▸ **BRIEF**: Copy the items below word for word, starting at the first line and ending at the line that contains "Action: click(x=1369, y=672)", with both of those lines included.

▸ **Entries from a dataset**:
——
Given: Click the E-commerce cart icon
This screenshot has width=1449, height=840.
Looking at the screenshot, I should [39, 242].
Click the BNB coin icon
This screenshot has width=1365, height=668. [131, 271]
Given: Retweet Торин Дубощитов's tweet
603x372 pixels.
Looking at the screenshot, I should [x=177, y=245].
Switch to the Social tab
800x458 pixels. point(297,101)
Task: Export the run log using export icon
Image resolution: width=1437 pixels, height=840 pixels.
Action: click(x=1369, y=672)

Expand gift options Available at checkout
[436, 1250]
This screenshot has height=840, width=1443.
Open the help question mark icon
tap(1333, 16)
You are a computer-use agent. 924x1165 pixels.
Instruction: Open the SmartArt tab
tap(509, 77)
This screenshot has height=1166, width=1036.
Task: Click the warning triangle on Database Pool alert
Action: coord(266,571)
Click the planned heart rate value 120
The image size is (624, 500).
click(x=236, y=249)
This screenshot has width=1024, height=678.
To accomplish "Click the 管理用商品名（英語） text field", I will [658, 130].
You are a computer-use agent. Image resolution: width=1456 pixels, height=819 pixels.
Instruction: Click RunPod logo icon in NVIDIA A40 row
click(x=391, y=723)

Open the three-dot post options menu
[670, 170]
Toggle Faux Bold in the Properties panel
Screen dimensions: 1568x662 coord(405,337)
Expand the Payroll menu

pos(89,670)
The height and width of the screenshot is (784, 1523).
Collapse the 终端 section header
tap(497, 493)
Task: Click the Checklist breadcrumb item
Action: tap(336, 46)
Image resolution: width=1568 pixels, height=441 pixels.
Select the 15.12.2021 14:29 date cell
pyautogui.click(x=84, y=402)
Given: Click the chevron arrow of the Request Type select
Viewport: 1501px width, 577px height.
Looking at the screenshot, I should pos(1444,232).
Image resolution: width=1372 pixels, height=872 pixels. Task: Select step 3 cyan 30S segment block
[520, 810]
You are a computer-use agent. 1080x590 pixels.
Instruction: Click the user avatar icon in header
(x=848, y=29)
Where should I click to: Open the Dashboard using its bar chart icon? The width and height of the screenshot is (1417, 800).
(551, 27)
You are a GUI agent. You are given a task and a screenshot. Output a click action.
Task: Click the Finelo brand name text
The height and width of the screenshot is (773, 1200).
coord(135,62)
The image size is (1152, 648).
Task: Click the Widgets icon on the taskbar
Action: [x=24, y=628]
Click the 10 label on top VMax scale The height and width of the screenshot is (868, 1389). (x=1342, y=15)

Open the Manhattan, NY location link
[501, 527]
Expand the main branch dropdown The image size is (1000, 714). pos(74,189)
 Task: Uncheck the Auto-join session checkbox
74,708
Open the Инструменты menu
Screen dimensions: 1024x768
——
▸ **THE OUTPUT**:
Given: Click the E-commerce cart icon
This screenshot has width=1449, height=840.
Looking at the screenshot, I should [39, 242].
Click the BNB coin icon
This screenshot has width=1365, height=668. [131, 271]
Given: Retweet Торин Дубощитов's tweet
603x372 pixels.
Looking at the screenshot, I should [x=177, y=245].
Switch to the Social tab
800x458 pixels. point(297,101)
Task: Export the run log using export icon
Image resolution: width=1437 pixels, height=840 pixels.
Action: click(x=1369, y=672)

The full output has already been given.